## Task details
For each record that follows, give it back exactly, with no pictures included.

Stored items
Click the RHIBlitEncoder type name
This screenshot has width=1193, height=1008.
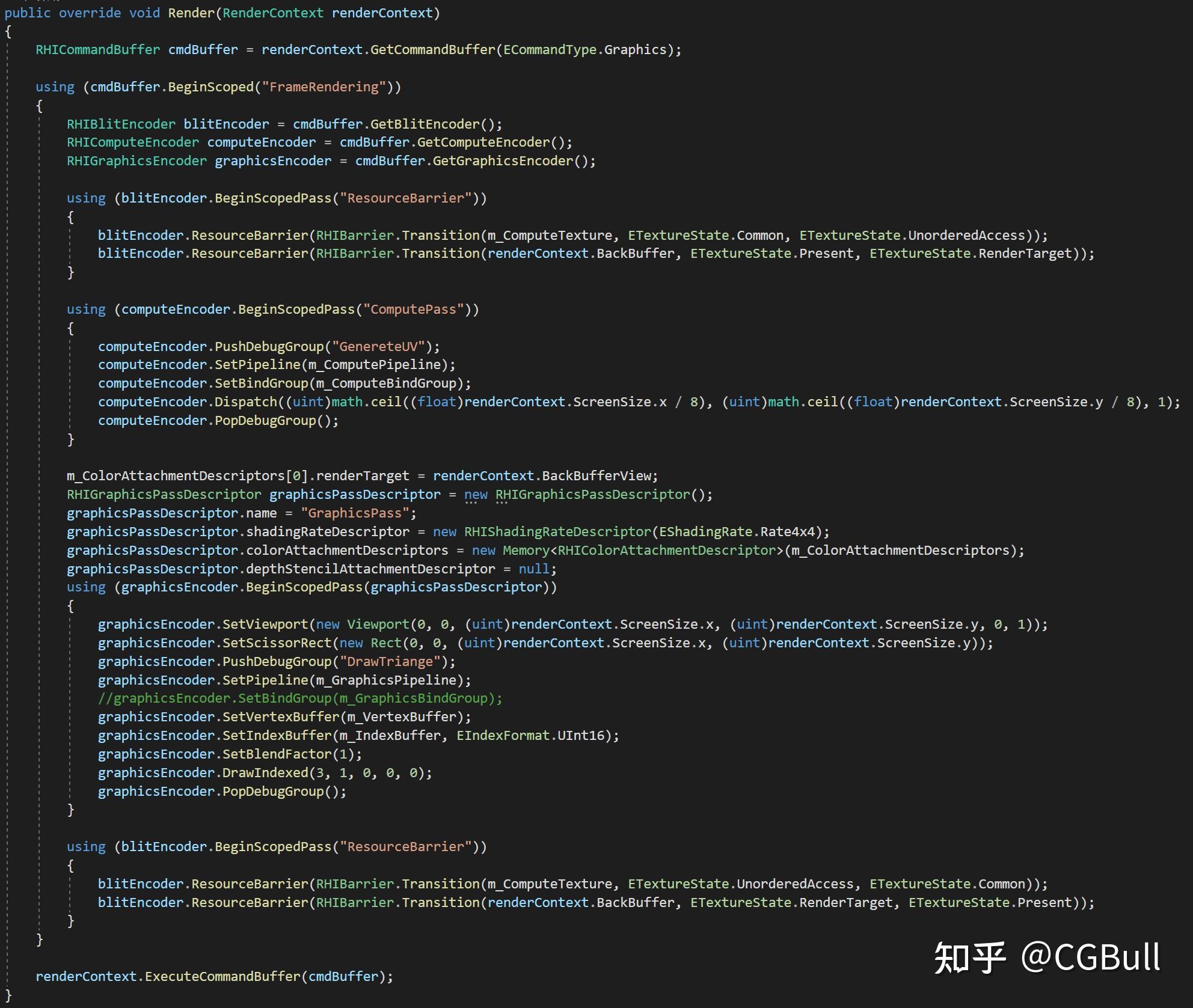[121, 124]
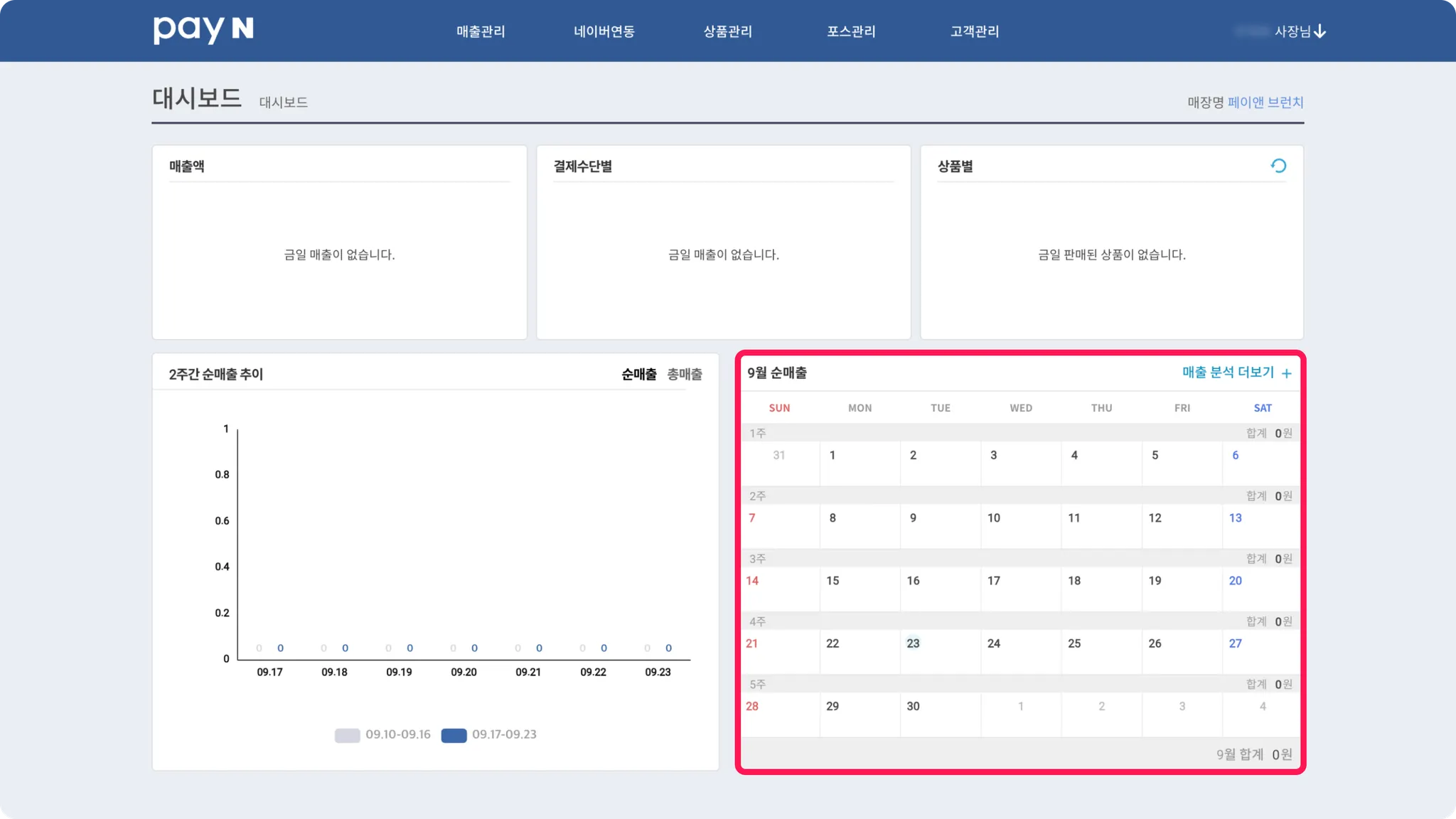
Task: Open the 포스관리 menu
Action: (851, 31)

## Written solution
Click the RHIBlitEncoder type name
This screenshot has width=1193, height=1008.
[121, 124]
Task: Open the 포스관리 menu
Action: (851, 31)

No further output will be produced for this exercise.